Expected amount of repeats in a random sequence of integers

3.7k Views Asked by At

I'm looking at a series of random integers generated by a CSPRNG and noticed that there are more repeats (that is a number is in the sequence 2 or more times e.g. 9,3,8,5,6,3 - 3 is a repeat) than I expected.

I generated 10,000 numbers, each between 1 and 100,000, this resulted in 9,516 unique numbers.

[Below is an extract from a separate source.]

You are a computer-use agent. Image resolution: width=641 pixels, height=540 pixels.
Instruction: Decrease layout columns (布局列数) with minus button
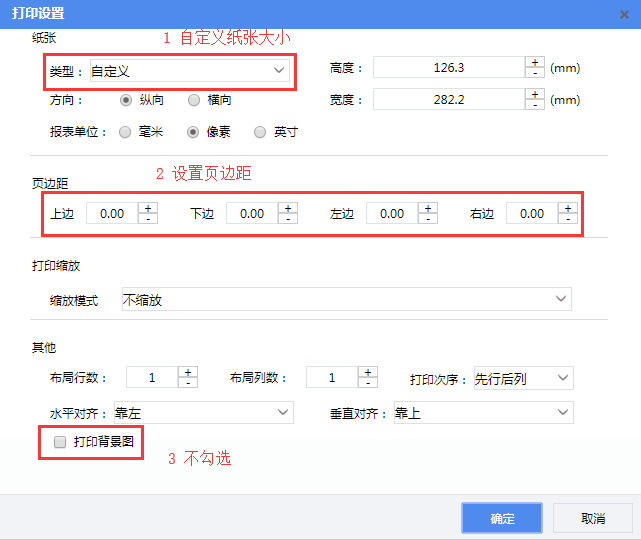click(x=368, y=383)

Does this seem correct, and if so, how would I calculated the expected about of unique numbers for n random numbers of a range 1 to x?

3

There are 3 best solutions below

1
On BEST ANSWER

When sample $n$ times from the set $\{1,\dots, x\}$, then the expected number of unique values is $x[1-(1-1/x)^n]$. With $n=10000$ and $x=100000$, this gives approximately $9516.303$.

0
On

Your question is strongly related to the birthday paradox. Calculating the expected value of unique numbers could be done, e.g., by using combinatorial arguments. But as to your question: Yes, such a number indeed seems to be plausible.

1
On

The probability a given single number does not appear at least once is $\left(1-\frac{1}{100000}\right)^{10000} \approx e^{-1/10}$

so the expected number not appearing is $100000$ times this, near $90483.7$,

making the expected number of unique numbers about $9516.3$, surprising close to what you observed.